Retirement Planning
The Great Turnaround
What the 1980 U.S.Men’s Olympic Hockey Team can teach
us about late-stage retirement planning.



It was February of 1980, at Madison Square Gardens during the height of the Cold War. It was there, that
the U.S. Men’s Olympic Hockey team took on what experts considered the world’s best hockey team at
the time: The U.S.S.R.  It was an exhibition match meant to be a preview of the upcoming Olympics and
the U.S. was trounced, 10-3.

Fast forward ten days later and after being given no chance by critics and fans alike, the United States
men’s team pulled one of the biggest sporting upsets of all time by defeating the U.S.S.R., 4-2.  That
team would then go on to win the Olympic Gold Medal and their story would become known as the
“Miracle on Ice.”  So how did they do it? How did they go from being given no chance to pulling off the
inconceivable?

Some say it was one of those perfect moments when miracles happen. Others point to something more
solid: the preparation.  The Russians spent their practice days before the medal round sitting around,
studying plays, and generally relaxing. In general, they didn’t really prepare.  The U.S. team practiced as
hard as they ever had before.  The coach looked for weaknesses and planned a winning strategy.
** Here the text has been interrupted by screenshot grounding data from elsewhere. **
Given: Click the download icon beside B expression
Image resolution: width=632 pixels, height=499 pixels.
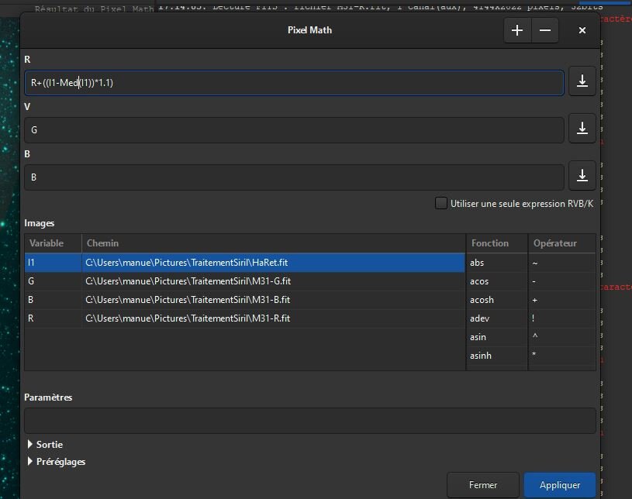Looking at the screenshot, I should tap(582, 177).
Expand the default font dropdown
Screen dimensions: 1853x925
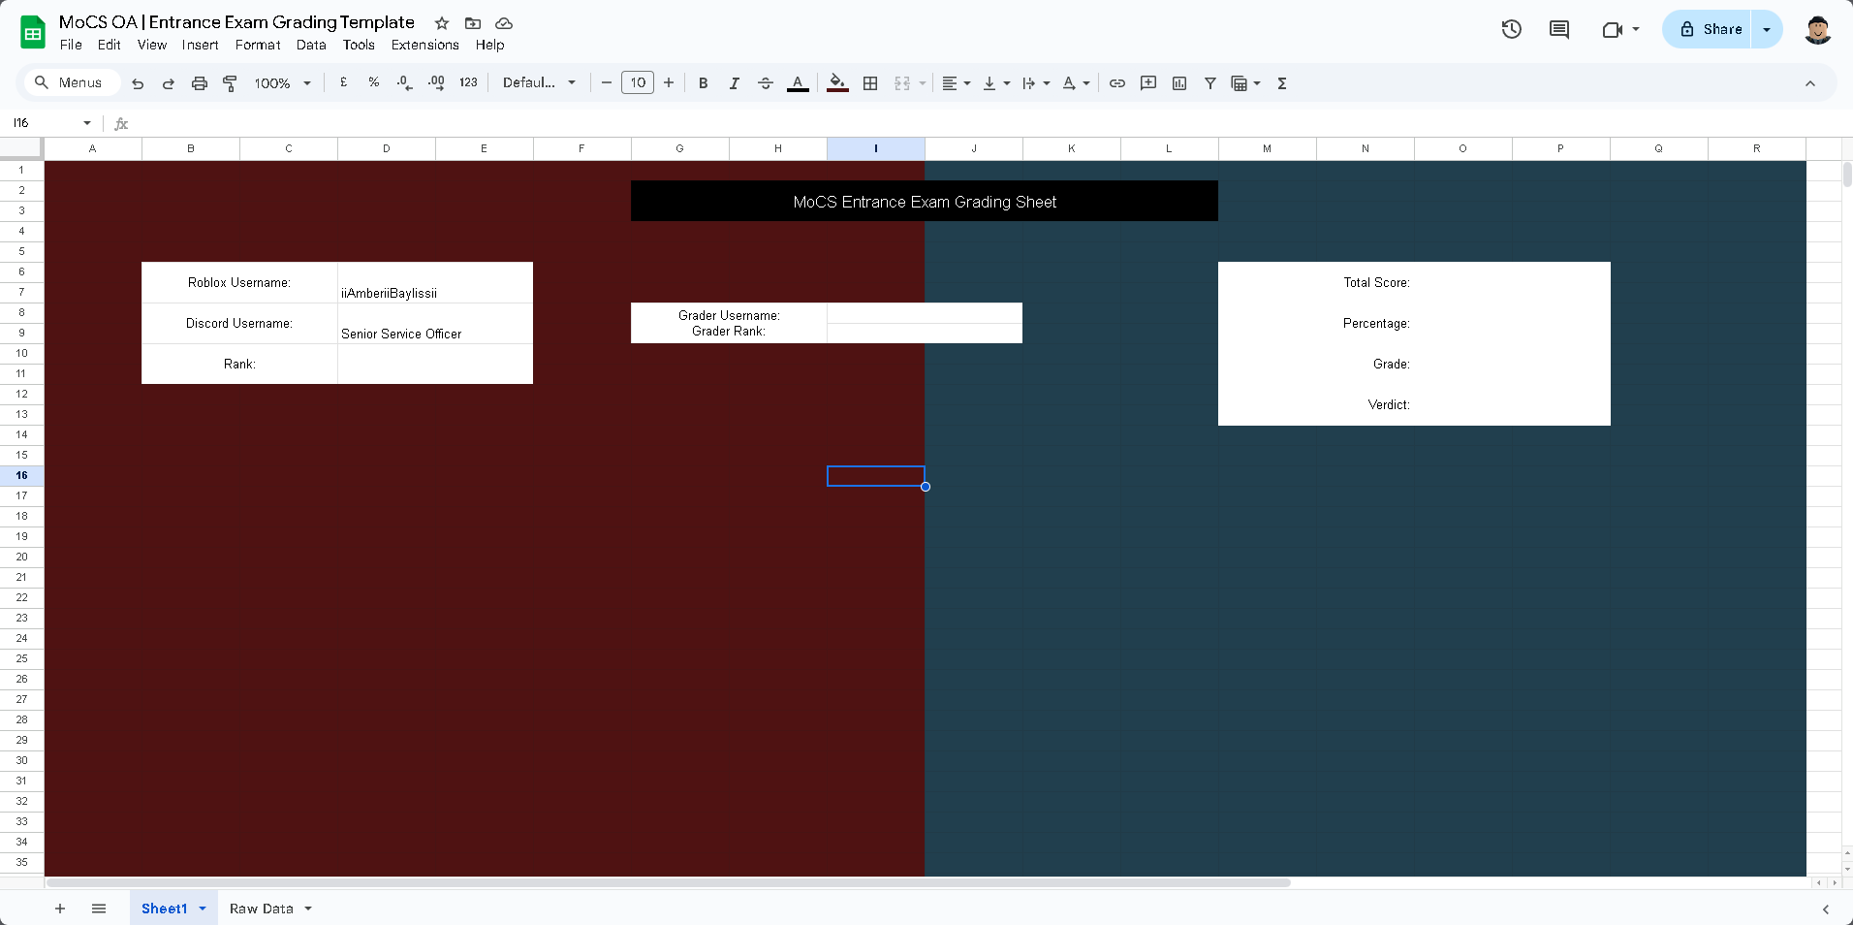pyautogui.click(x=539, y=83)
Their dramatic turnaround in such a short time is a solid example of two things: 1) It’s never too late to
reach your goals, and 2) with the proper planning and strategy, you’re more likely to accomplish great
things.  This couldn’t be a better vision to have in your head if you’re nearing retirement and haven’t spent
much time planning and saving for life after work.  While not all investment stories end successfully, with
just the right combination of perseverance, planning, and sacrifice, you may still be able to retire in
relative comfort even if you got a late start in the game.

Your strategy and frame of mind are the keys when beginning to save for
retirement later in the game.  You can sit around like the U.S.S.R., resting and
doing basic review, or you can prepare yourself mentally for the challenging,
(but potentially rewarding) road ahead. When faced with the reality of catching
up, you must also accept the fact that you may have to be more aggressive in
your savings habits and your investments than some of your friends or
co-workers who started saving long-ago.  You no longer have the luxury of
being as conservative later in life as you may like.  You may also have to
consider the possibility of working past age 65.

Most Americans who work today breeze past age 65.  There’s a growing
trend of people who love their jobs or just love to work.  Realizing that you may
have to work a bit longer is something you might have to consider at this stage.
Now that you’ve sharpened your skates, and prepared mentally, it’s time to go
out and play.

First things first.  If you’re starting late in the game it’s extremely important to
take advantage of the catch-up provision offered by
401(k)s and IRAs.  In order
to catch up and still have a comfortable retirement, you’ll want to contribute the
maximum amount to each, plus the extra amount you can add by law.  This is
known as the “catch-up provision.” If you’re 50 and older, the catch-up provision
for 401(k)s in 2005 was $4000, and now increases to $5000 in 2006.  IRAs
allow you to contribute a catch-up of $1000 for 2006.  While it may seem
difficult to contribute the maximum amount plus a catch-up, you have to ask
yourself if you’d rather sacrifice now or worry a lot later.  This helps you stay
focused on your goal and every day needs of retirement.  One of the biggest
pieces of advice available today has to do with planning a budget and trying to
play catch-up.  You should list your retirement fund expenses first, as the most
critical, before anything else and budget up from there.

Just playing catch-up isn’t the only way to save this late in the game for a
successful retirement.  One way to help (be more comfortable) later on in life is
to reduce some of your heaviest debt right away.  By reducing the amount you
owe in credit card bills,
car loans, or even your children’s extra college expenses, you ensure that when the time comes for you to
retire, you do so knowing that your largest debts are behind you.  This keeps you focused on the every
day needs of retirement.

Finally, if you’re entering the retirement planning phase this late and you enjoy working, you might
consider doing so a while longer.  Besides the added financial benefit, you’re also contributing to your
personal well-being both mentally and physically.  You may even consider starting your own small
business and making a bit of extra income while setting your own hours.  After all, you’ve earned this
freedom; shouldn’t you be taking advantage of it?

There is always something you can do to save for retirement, even if you think it’s too late.  While the
1980 U.S. Men’s Olympic Hockey team may have been called the

“Miracle on Ice,”
planning for retirement this late in your life doesn’t take a miracle.  But it does take a
certain amount of self-sacrifice, some elbow grease, and some trusted planning from a financial
professional.  These are just a few of the basic ways to be prepared for retirement this late in the game.  
It won’t always be an easy path to retirement savings but with the right combination of hard work and
trusted planning, you may find yourself with more time to enjoy life after work.